STATED GOAL | Pull out each line in the listing below that contains the word "screenshot".

INPUT MATERIAL |
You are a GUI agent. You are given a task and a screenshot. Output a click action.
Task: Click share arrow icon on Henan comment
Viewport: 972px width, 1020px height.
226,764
* * *
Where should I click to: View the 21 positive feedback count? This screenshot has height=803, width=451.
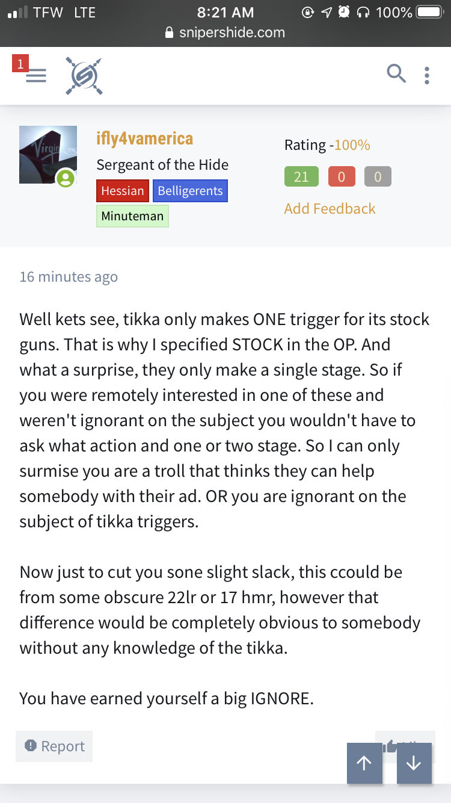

ANSWER TO THE TASK |
You are a GUI agent. You are given a task and a screenshot. Output a click action.
Where should I click to: View the 21 positive feedback count? This screenshot has height=803, width=451.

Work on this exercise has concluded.